**Goal of the exercise**
Work through the listing below, copying each line that carries the word "will".

**Information shown**
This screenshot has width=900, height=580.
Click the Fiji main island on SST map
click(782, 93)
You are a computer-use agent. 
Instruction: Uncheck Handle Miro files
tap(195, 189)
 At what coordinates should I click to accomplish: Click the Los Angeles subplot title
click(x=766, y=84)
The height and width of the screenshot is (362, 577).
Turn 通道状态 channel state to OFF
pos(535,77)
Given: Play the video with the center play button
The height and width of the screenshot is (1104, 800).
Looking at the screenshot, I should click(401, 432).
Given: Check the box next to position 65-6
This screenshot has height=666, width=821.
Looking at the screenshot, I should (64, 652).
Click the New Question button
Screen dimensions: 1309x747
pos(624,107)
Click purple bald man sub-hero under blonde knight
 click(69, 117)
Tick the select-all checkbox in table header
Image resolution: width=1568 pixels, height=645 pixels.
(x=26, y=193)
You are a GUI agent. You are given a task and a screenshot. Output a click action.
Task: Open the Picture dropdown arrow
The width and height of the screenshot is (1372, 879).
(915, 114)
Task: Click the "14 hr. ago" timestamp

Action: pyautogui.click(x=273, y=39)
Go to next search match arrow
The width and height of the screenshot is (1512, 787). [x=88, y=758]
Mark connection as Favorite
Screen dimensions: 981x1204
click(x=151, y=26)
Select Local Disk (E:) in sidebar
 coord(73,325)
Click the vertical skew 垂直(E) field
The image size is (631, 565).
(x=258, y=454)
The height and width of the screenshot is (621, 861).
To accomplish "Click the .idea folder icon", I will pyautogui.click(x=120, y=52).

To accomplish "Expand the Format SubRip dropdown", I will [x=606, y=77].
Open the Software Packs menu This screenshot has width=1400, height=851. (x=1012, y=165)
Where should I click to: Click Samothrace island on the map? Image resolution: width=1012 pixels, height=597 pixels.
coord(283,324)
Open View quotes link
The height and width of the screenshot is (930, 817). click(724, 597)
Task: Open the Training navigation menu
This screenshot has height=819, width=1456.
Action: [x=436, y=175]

**Task answer**
To accomplish "Click the .idea folder icon", I will pyautogui.click(x=120, y=52).
To accomplish "Expand the Format SubRip dropdown", I will [x=606, y=77].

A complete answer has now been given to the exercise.